EDITORIAL: Voting in the age of intimidation
Librarians, jurors, school board members, legislators, health workers, teachers, city officials, prosecutors, coaches, candidates for public office, judges, journalists and election workers populate a diverse cross section of any society, but they have something in common in America. They have all been targeted with death threats.
Death threats have become a gruesome fad as a response to daily irritations by a fringe of the citizenry that may be small in number but can be perversely influential.
In some cases, this behavior is the product of evil intent combined with mind-numbing ignorance.
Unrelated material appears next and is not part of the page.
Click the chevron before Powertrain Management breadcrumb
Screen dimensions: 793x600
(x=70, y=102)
To wit, one of the latest additions to the list of death threat targets is meteorologists.
The threats have come from people who are convinced that meteorologists create hurricanes, which are then employed by the deep state to punish areas populated by people of the MAGA persuasion. This belief is based on a pronouncement to that effect by Rep. Marjorie Taylor Greene. Greene has credibility among conspiracy-minded folks in matters of science because she also informed the nation that wild fires are caused by lasers from space.
The fallout from that unpleasant nonsense will probably be minimal—it’s not likely to result in a mass exodus from the ranks of TV weathermen and women. But other death threats, like those aimed at election workers, have proven to be so effective that it is not an exaggeration to say they are threats to democracy as well as the lives of their targets.
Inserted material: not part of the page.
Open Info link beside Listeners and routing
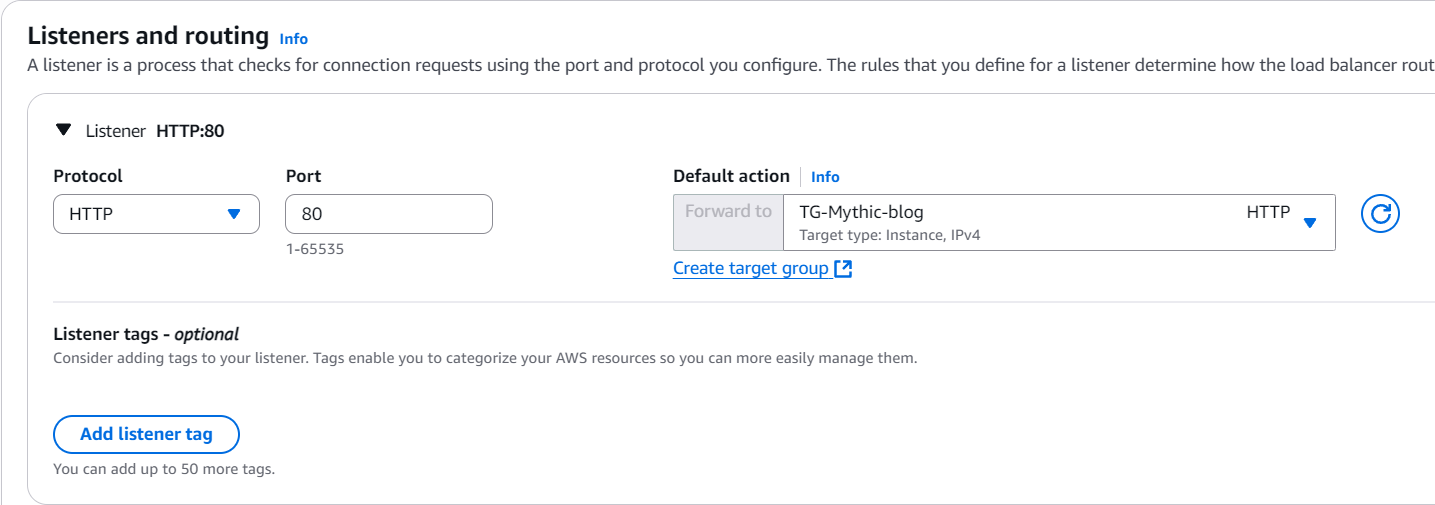click(294, 39)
A survey of election workers by the Brennan Center, a nonpartisan policy and legal institute, found that about 40% of them had been targets of threats. More than half said they feared for the safety of their coworkers.
Attorney General Merrick Garland confirmed it at a meeting of the Justice Departments Election Task Force: “Election officials, workers and volunteers in communities across the country have been targeted with heinous acts and threats of violence.”
FBI Director Chistopher Wray said, “The fact that election workers need to be worried about their security is incomprehensible and unacceptable.”
True enough, but the problem is that terrorizing election workers is quite acceptable to the morally bereft bad actors who are bent on undermining the foundation of the republic—the voting process.
It is an embarrassment to the nation that some voting districts have had to react to a wave of death threats by installing bulletproof glass at polling sites and planning to deploy armed guards during next Tuesday’s election.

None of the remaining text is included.